Revise the material below by replacing each "Identify the location of" with "Find the position of", and reproduce everything else unchanged.

= = = =

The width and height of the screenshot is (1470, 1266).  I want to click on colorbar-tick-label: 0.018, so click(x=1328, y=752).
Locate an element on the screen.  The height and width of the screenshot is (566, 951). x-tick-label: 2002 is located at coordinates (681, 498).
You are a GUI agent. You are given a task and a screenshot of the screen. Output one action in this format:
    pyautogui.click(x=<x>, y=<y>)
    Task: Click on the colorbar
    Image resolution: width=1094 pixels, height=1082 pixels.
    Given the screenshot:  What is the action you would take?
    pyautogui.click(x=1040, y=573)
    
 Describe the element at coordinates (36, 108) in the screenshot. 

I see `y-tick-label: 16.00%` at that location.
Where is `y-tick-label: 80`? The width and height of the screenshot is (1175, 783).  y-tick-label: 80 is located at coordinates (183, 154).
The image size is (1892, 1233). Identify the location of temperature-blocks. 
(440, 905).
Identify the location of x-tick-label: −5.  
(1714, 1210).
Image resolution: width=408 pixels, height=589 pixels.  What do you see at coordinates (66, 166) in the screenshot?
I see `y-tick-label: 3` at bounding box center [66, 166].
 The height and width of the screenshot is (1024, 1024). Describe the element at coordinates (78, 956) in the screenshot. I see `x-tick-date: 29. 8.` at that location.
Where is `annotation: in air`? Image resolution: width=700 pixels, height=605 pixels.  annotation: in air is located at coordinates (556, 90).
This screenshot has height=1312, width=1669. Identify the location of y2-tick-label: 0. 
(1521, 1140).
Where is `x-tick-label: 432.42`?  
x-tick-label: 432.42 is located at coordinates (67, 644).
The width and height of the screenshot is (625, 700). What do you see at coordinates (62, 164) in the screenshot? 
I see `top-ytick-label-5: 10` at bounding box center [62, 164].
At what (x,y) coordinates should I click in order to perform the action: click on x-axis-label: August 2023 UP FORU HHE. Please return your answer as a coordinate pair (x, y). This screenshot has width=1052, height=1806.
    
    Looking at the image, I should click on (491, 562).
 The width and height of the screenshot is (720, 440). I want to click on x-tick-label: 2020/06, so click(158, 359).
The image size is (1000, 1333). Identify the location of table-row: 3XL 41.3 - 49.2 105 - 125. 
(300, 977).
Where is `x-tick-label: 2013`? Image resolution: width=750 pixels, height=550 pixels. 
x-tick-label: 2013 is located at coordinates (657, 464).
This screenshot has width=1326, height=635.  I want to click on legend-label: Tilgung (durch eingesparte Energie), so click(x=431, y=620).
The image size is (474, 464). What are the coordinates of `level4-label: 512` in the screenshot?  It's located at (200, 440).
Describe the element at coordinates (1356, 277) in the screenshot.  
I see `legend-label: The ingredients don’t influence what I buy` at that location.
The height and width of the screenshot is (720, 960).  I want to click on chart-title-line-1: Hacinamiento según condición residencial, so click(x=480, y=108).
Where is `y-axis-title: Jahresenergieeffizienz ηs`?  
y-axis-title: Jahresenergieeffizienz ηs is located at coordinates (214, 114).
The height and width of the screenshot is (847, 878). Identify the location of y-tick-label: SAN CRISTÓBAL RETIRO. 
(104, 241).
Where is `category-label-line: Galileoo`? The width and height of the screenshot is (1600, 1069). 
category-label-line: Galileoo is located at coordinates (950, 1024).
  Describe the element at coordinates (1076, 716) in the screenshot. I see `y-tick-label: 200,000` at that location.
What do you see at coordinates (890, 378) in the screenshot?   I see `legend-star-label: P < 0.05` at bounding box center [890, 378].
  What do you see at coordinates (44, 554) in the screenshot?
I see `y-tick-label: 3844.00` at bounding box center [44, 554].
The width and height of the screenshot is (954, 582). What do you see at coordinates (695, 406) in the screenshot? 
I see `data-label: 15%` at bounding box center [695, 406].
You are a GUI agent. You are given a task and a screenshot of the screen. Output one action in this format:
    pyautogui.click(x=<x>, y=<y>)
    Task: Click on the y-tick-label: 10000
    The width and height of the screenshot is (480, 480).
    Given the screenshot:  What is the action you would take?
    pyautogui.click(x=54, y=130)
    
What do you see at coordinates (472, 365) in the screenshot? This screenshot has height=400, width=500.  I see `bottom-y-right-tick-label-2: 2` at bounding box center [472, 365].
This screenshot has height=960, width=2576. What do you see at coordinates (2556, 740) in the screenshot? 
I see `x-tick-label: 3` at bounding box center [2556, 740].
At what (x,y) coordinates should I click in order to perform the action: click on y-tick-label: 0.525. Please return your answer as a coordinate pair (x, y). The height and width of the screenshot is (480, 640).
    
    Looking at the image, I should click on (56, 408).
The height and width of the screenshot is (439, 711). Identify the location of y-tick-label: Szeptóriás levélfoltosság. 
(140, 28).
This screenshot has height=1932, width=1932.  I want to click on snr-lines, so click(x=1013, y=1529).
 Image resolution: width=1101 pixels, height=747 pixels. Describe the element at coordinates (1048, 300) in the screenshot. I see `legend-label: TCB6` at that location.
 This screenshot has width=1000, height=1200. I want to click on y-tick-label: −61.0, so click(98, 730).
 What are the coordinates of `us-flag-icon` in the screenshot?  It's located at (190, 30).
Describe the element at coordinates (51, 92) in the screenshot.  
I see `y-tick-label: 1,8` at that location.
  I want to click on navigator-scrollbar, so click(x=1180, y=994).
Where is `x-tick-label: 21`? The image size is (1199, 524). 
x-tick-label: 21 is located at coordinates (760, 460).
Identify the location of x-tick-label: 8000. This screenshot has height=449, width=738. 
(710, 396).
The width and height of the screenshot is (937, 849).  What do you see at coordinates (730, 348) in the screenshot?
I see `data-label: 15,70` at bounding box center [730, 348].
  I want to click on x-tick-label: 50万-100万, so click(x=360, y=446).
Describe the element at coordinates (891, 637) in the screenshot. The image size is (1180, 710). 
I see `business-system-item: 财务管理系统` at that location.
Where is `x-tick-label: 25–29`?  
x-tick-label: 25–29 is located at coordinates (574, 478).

= = = =

Result below.
The width and height of the screenshot is (1470, 1266).  I want to click on colorbar-tick-label: 0.018, so click(x=1328, y=752).
Locate an element on the screen.  The height and width of the screenshot is (566, 951). x-tick-label: 2002 is located at coordinates (681, 498).
You are a GUI agent. You are given a task and a screenshot of the screen. Output one action in this format:
    pyautogui.click(x=<x>, y=<y>)
    Task: Click on the colorbar
    Image resolution: width=1094 pixels, height=1082 pixels.
    Given the screenshot:  What is the action you would take?
    pyautogui.click(x=1040, y=573)
    
 Describe the element at coordinates (36, 108) in the screenshot. 

I see `y-tick-label: 16.00%` at that location.
Where is `y-tick-label: 80`? The width and height of the screenshot is (1175, 783).  y-tick-label: 80 is located at coordinates (183, 154).
The image size is (1892, 1233). Find the position of temperature-blocks. 
(440, 905).
Find the position of x-tick-label: −5.  
(1714, 1210).
Image resolution: width=408 pixels, height=589 pixels.  What do you see at coordinates (66, 166) in the screenshot?
I see `y-tick-label: 3` at bounding box center [66, 166].
 The height and width of the screenshot is (1024, 1024). Describe the element at coordinates (78, 956) in the screenshot. I see `x-tick-date: 29. 8.` at that location.
Where is `annotation: in air`? Image resolution: width=700 pixels, height=605 pixels.  annotation: in air is located at coordinates (556, 90).
This screenshot has height=1312, width=1669. Find the position of y2-tick-label: 0. 
(1521, 1140).
Where is `x-tick-label: 432.42`?  
x-tick-label: 432.42 is located at coordinates (67, 644).
The width and height of the screenshot is (625, 700). What do you see at coordinates (62, 164) in the screenshot? 
I see `top-ytick-label-5: 10` at bounding box center [62, 164].
At what (x,y) coordinates should I click in order to perform the action: click on x-axis-label: August 2023 UP FORU HHE. Please return your answer as a coordinate pair (x, y). This screenshot has width=1052, height=1806.
    
    Looking at the image, I should click on (491, 562).
 The width and height of the screenshot is (720, 440). I want to click on x-tick-label: 2020/06, so click(158, 359).
The image size is (1000, 1333). Find the position of table-row: 3XL 41.3 - 49.2 105 - 125. 
(300, 977).
Where is `x-tick-label: 2013`? Image resolution: width=750 pixels, height=550 pixels. 
x-tick-label: 2013 is located at coordinates (657, 464).
This screenshot has width=1326, height=635.  I want to click on legend-label: Tilgung (durch eingesparte Energie), so click(x=431, y=620).
The image size is (474, 464). What are the coordinates of `level4-label: 512` in the screenshot?  It's located at (200, 440).
Describe the element at coordinates (1356, 277) in the screenshot.  
I see `legend-label: The ingredients don’t influence what I buy` at that location.
The height and width of the screenshot is (720, 960).  I want to click on chart-title-line-1: Hacinamiento según condición residencial, so click(x=480, y=108).
Where is `y-axis-title: Jahresenergieeffizienz ηs`?  
y-axis-title: Jahresenergieeffizienz ηs is located at coordinates (214, 114).
The height and width of the screenshot is (847, 878). Find the position of y-tick-label: SAN CRISTÓBAL RETIRO. 
(104, 241).
Where is `category-label-line: Galileoo`? The width and height of the screenshot is (1600, 1069). 
category-label-line: Galileoo is located at coordinates (950, 1024).
  Describe the element at coordinates (1076, 716) in the screenshot. I see `y-tick-label: 200,000` at that location.
What do you see at coordinates (890, 378) in the screenshot?   I see `legend-star-label: P < 0.05` at bounding box center [890, 378].
  What do you see at coordinates (44, 554) in the screenshot?
I see `y-tick-label: 3844.00` at bounding box center [44, 554].
The width and height of the screenshot is (954, 582). What do you see at coordinates (695, 406) in the screenshot? 
I see `data-label: 15%` at bounding box center [695, 406].
You are a GUI agent. You are given a task and a screenshot of the screen. Output one action in this format:
    pyautogui.click(x=<x>, y=<y>)
    Task: Click on the y-tick-label: 10000
    The width and height of the screenshot is (480, 480).
    Given the screenshot:  What is the action you would take?
    pyautogui.click(x=54, y=130)
    
What do you see at coordinates (472, 365) in the screenshot? This screenshot has height=400, width=500.  I see `bottom-y-right-tick-label-2: 2` at bounding box center [472, 365].
This screenshot has height=960, width=2576. What do you see at coordinates (2556, 740) in the screenshot? 
I see `x-tick-label: 3` at bounding box center [2556, 740].
At what (x,y) coordinates should I click in order to perform the action: click on y-tick-label: 0.525. Please return your answer as a coordinate pair (x, y). The height and width of the screenshot is (480, 640).
    
    Looking at the image, I should click on (56, 408).
The height and width of the screenshot is (439, 711). Find the position of y-tick-label: Szeptóriás levélfoltosság. 
(140, 28).
This screenshot has height=1932, width=1932.  I want to click on snr-lines, so click(x=1013, y=1529).
 Image resolution: width=1101 pixels, height=747 pixels. Describe the element at coordinates (1048, 300) in the screenshot. I see `legend-label: TCB6` at that location.
 This screenshot has width=1000, height=1200. I want to click on y-tick-label: −61.0, so click(98, 730).
 What are the coordinates of `us-flag-icon` in the screenshot?  It's located at (190, 30).
Describe the element at coordinates (51, 92) in the screenshot.  
I see `y-tick-label: 1,8` at that location.
  I want to click on navigator-scrollbar, so click(x=1180, y=994).
Where is `x-tick-label: 21`? The image size is (1199, 524). 
x-tick-label: 21 is located at coordinates (760, 460).
Find the position of x-tick-label: 8000. This screenshot has height=449, width=738. 
(710, 396).
The width and height of the screenshot is (937, 849).  What do you see at coordinates (730, 348) in the screenshot?
I see `data-label: 15,70` at bounding box center [730, 348].
  I want to click on x-tick-label: 50万-100万, so click(x=360, y=446).
Describe the element at coordinates (891, 637) in the screenshot. The image size is (1180, 710). 
I see `business-system-item: 财务管理系统` at that location.
Where is `x-tick-label: 25–29`?  
x-tick-label: 25–29 is located at coordinates (574, 478).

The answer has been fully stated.